Source data:
◇ ◇ ◇ ◇ ◇ ◇ ◇

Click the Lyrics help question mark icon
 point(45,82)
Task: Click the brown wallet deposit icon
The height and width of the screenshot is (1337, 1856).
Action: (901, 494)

◇ ◇ ◇ ◇ ◇ ◇ ◇

■ **ASSIGNED TASK**: What do the records say? Quote them all exactly.

■ **WRITTEN SOLUTION**:
Click the Lyrics help question mark icon
 point(45,82)
Task: Click the brown wallet deposit icon
The height and width of the screenshot is (1337, 1856).
Action: (901, 494)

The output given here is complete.